Ketua Primer Koperasi Angkutan Darat (Prikopangda) Pasuruan, Mashudi, mengungkapkan penumpang angkot mulai menurun sejak 2017. Penyebabnya beragam, mulai pesatnya kepemilikan kendaraan roda dua, munculnya ojek online, dan sistem zonasi sekolah.
"Penumpang umum memang sudah sangat jarang sejak 2017. Kami mengandalkan penumpang anak sekolah," kata Mashudi, Sabtu (18/12/2021).
SCROLL TO CONTINUE WITH CONTENT
Beberapa tahun kemudian, jumlah penumpang anak sekolah juga merosot karena sistem zonasi.

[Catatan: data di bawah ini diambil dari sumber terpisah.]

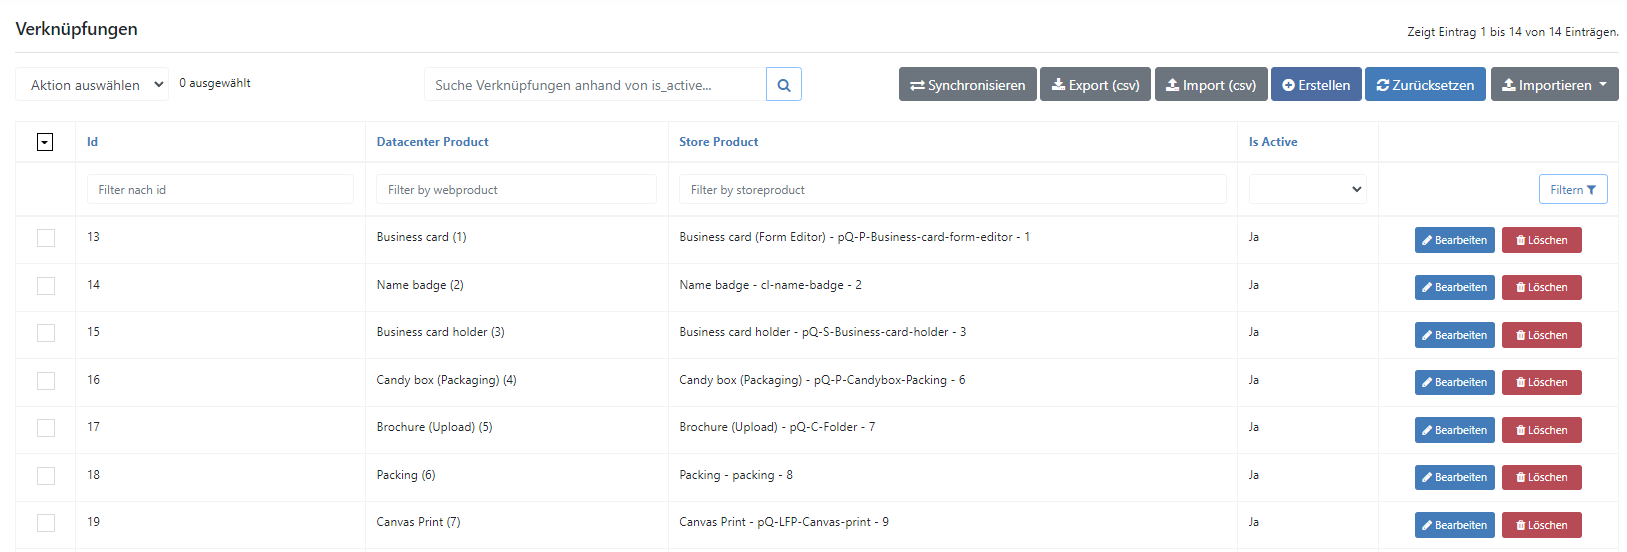Click the Synchronisieren button
The image size is (1627, 552).
tap(968, 85)
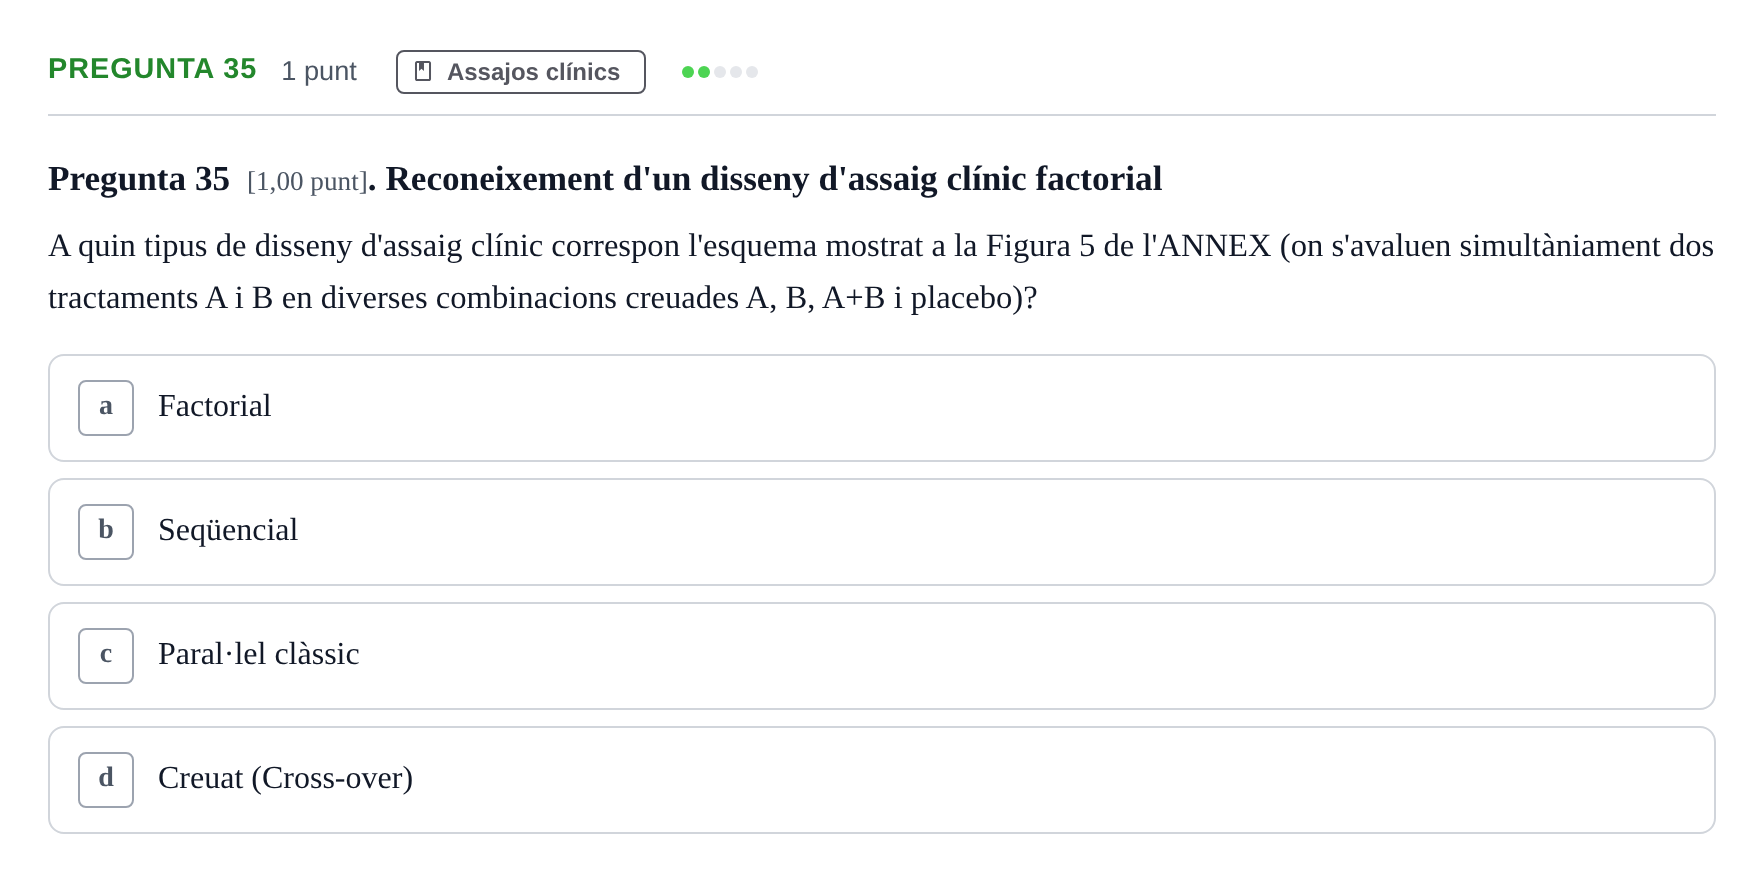The image size is (1764, 882).
Task: Click the book icon in the Assajos clínics tag
Action: 423,71
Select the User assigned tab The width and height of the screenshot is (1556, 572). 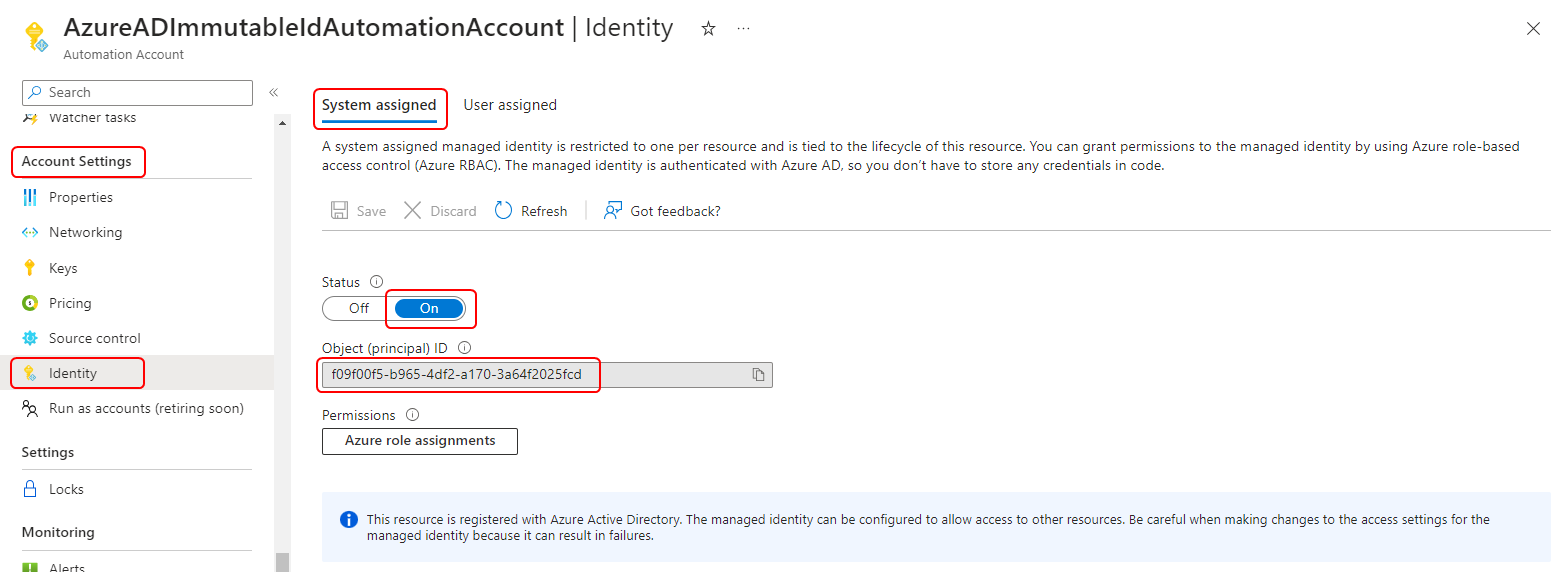click(x=510, y=105)
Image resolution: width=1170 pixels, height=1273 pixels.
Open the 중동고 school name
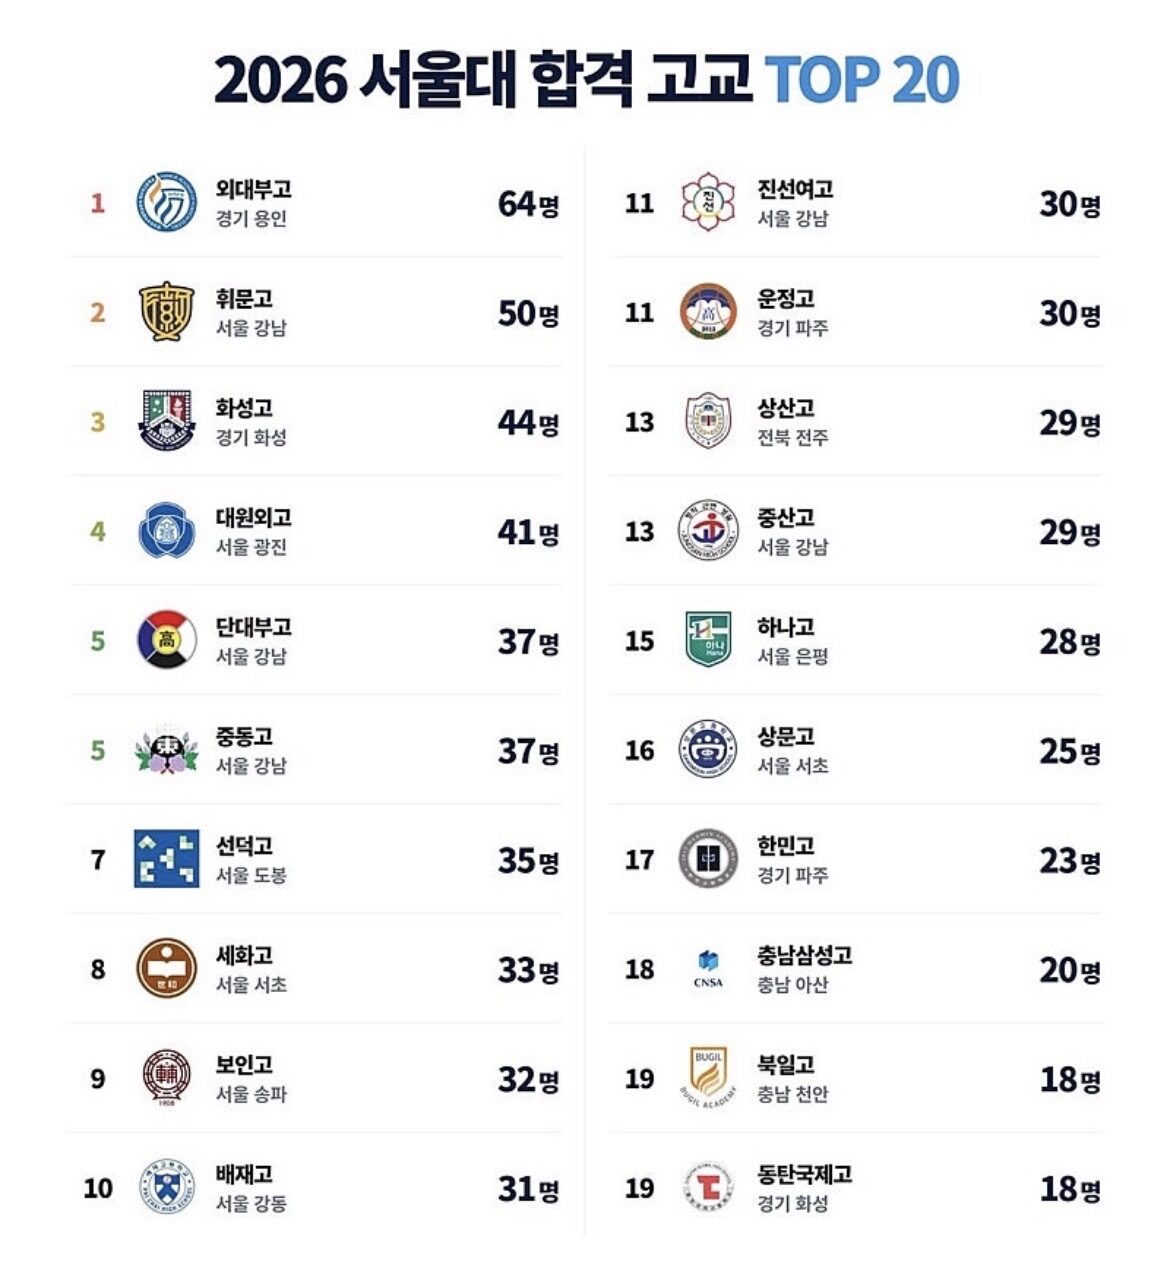click(x=244, y=737)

Sebab rata-rata siswa memiliki rumah yang dekat dengan lokasi sekolah memilih berjalan kaki menuju sekolah atau diantar orang tua.
![]() |
"Sering hanya satu dua penumpang sekali jalan. Padahal bensin bisa habis satu hingga dua liter pulang pergi," terang Mashudi.
Humas Prikopangda, Suwandi, menambahkan kondisi tersebut semakin parah saat pandemi COVID-19. Pembelajaran tatap muka di sekolah berubah menjadi pembelajaran online sehingga penumpang anak sekolah 'hilang'.
"Sudah nggak ada penumpang anak sekolah, ditambah pembatasan-pembatasan," ujar Wandi.
Dengan kondisi seperti itu, posisi sopir angkot semakin tergencet. Penghasilan mereka sampai di titik sangat rendah. Sehari penghasilan kotor mereka rata rata Rp 60 ribu - Rp 100 ribu sehari.